Bugün annemin ölüm yıldönümü olduğu için buraya ondan bir iz bırakmak adına bu haftaki yazıyı yazmak istedim.
Anne konusundan çok şanslı biriydim. Onunla dopdolu 21 yıl geçirdim. Onsuz geçirdiğim 3.yıl, bu yıl. Yiyorsunuz, içiyorsunuz, gülüyorsunuz bile. Ama hep gözünüz bir yerlere dalıyor. Bir şeyler hep yarım hep eksik. Kanser onu bizden kopardığında daha 54 yaşındaydı. Bu zamana kadar hiç hayat mücadelesinden vazgeçmedi. Her anne özel ve güzeldir. Ama benim Nohut Gözlü Caillou Leyloş’um çok başkaydı. Evet ben ona hep böyle söylerdim. Kemoterapiler yüzünden saçlar, kirpikler ve kaşlar dökülünce tam bir Caillou olmuştu. Amacım bir nebze şakaya vurup yüzünü güldürmekti. Bazen buna gülerdi bazen sinirlenirdi. Sinirlenmesi bile başkaydı. Her anne çocuğuna kıyamaz. Ama benim Leyloş’um bir başkaydı. Anneden öteydi benim için. Bir sırdaş, bir arkadaş, bir dosttu. Başka kimseye ihtiyacım olmazdı. Bir şeye üzülsem hemen beni alır götürür, bir depresyon pastası ve limonatası ısmarlardı.

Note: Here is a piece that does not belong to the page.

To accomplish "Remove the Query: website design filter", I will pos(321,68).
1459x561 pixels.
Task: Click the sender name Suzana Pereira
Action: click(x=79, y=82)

Her anne çocuğunun okuması için çaba gösterir ama benimki bir başkaydı. Benimle yeni bilgiler öğrenme heyecanı sarardı her yanını. Hemen bir şey öğrensem koşa koşa gelir anlatırdım. O da heyecanla dinlerdi beni. Her anne muhabbeti güzeldir ama bizimki bir başkaydı. Sabah 8’de iki fincan nane limon çayı yapar, muhabbete erken saatlerde koyulurduk. Benden yaşça büyük bir masamız var. Her muhabbete şahit olurdu. Annem gitti ama o hâlâ bizi bırakmadı. İnsan bazen bir masa olmak istiyor. Çevresinde dönen sesleri anımsamak adına. İnsan bazen annesinin giydiği bir çorap, bir kazak bazen de bir etek olmak istiyor. Kokusunu, yüzünü, her zerresini içine çekmek için.
Her anne özel ve güzeldir. Benim Leyloş’um bir başkaydı. Sadece bana annelik etmez. Sevdiğim herkese de ederdi. Genelde arkadaşlarım annemle muhabbet etmek için çalardı kapımızı. Herkes iyi olsun diye çabalardı. Bizi de böyle yetiştirdi. Her şeyin üstesinden iyilik ve sevgiyle geleceğimizi aşılardı bize. Ayaklarımın üstünde durmam için çok mücadele etti canım annem. Bugün burada yazı yazabiliyorsam en çok onun sayesinde. Çok teşekkür ederim Leyloş’um. Çok teşekkür ederim başta benim annem olduğun için. Çok teşekkür ederim hep arkamda durduğun için. Çok teşekkür ederim beni sevdiğin için. Bu hayata bir daha gelsem belki Büşra olmak istemem ama yine annemin kızı olmak isterim. Seni çok seviyorum. Toprak seni hiç incitmesin.
Yazar isteği, bugün hepiniz benim için annenize kocaman öpün ve sıkıca sarılın. Annelerimizin hiç üzülmemesi dileğiyle.